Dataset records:

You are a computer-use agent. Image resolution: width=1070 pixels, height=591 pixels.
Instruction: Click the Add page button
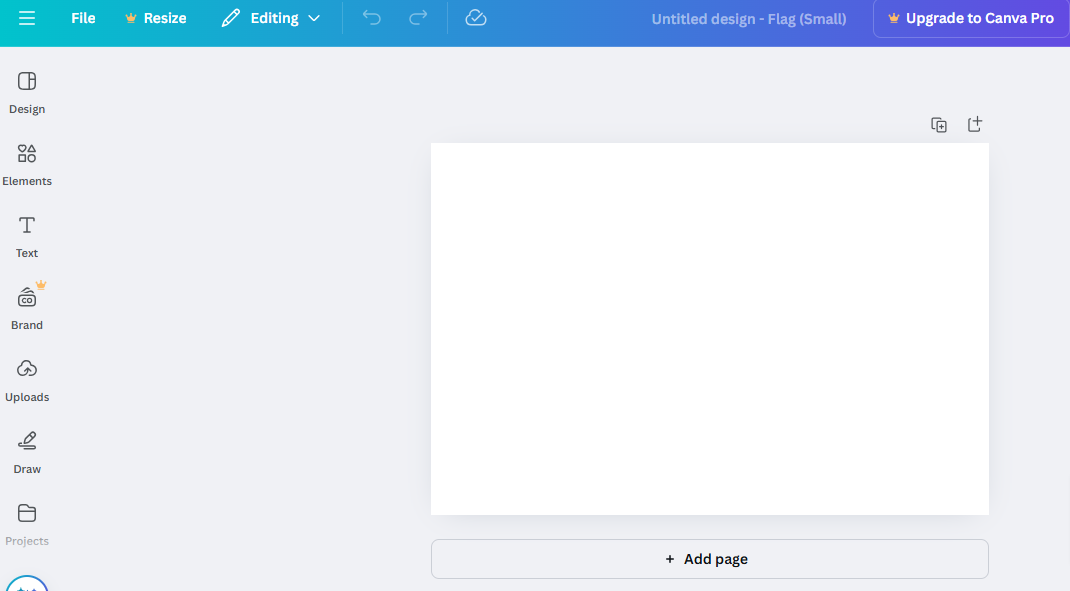tap(709, 559)
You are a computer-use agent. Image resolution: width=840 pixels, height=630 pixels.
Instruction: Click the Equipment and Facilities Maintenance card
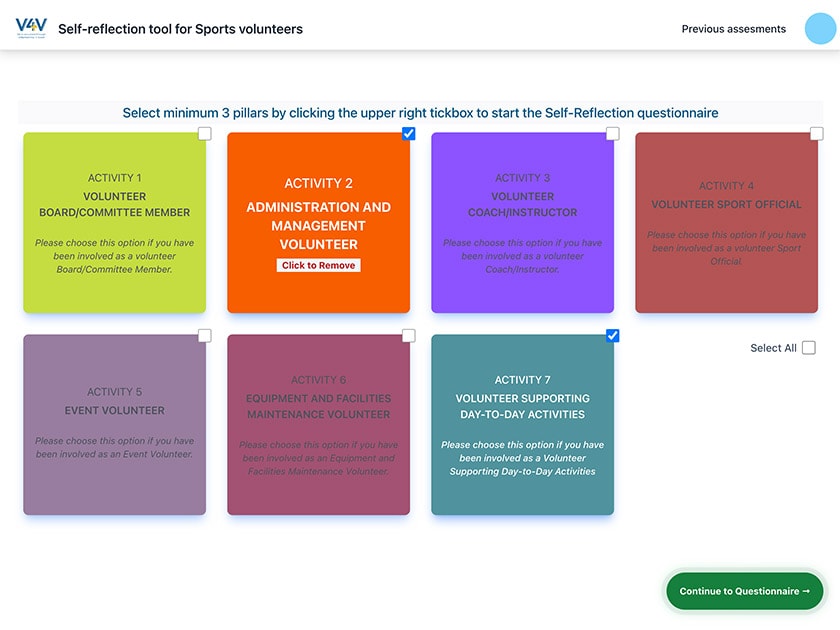[319, 425]
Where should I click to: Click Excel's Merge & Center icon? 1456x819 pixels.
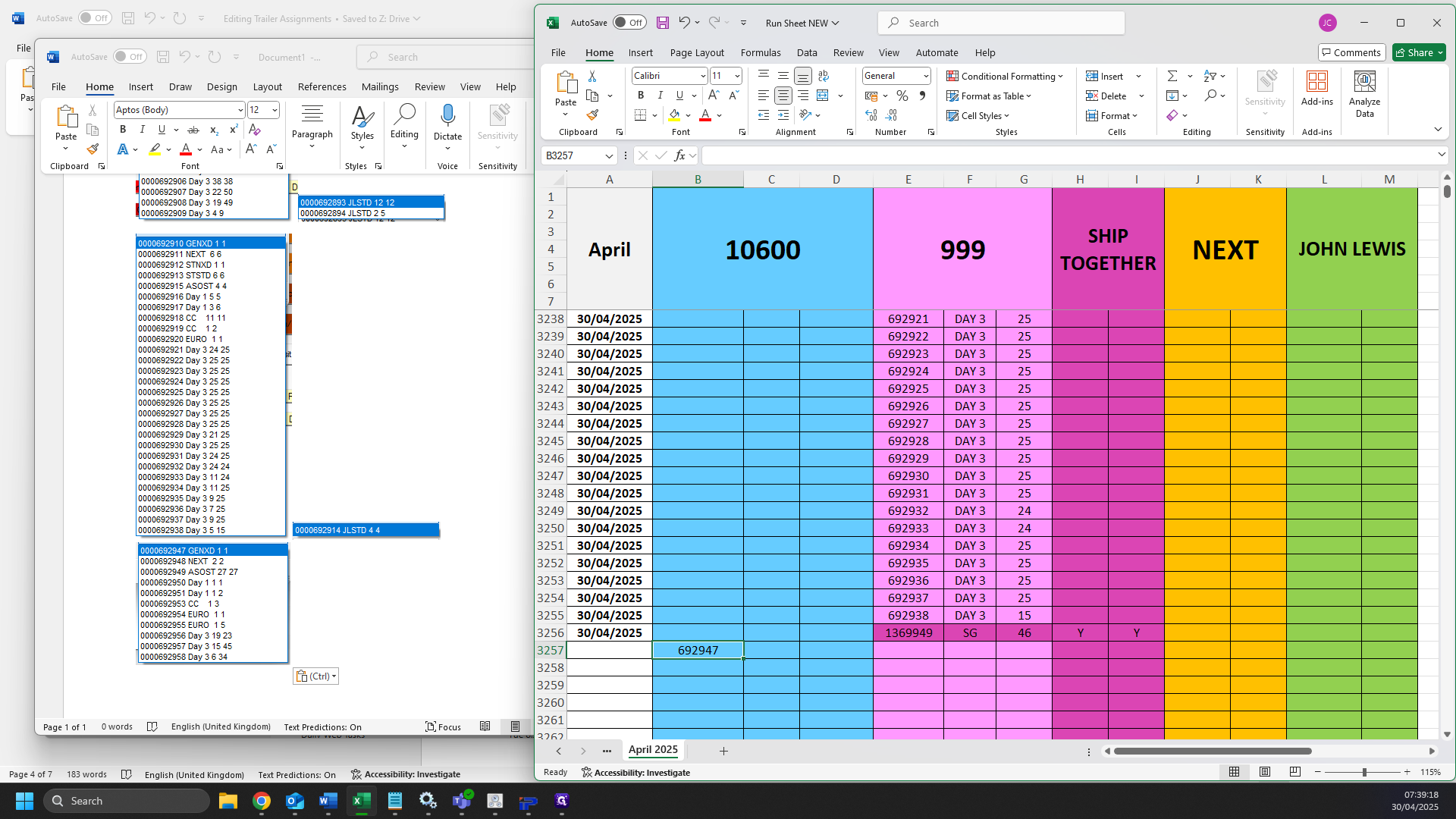click(823, 96)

- [What is being asked]
Out of the records above, pull each line containing the word "computer".

- [The answer]
You are a computer-use agent. Image resolution: width=1070 pixels, height=591 pixels.
You are a computer-use agent. Image resolution: width=840 pixels, height=630 pixels.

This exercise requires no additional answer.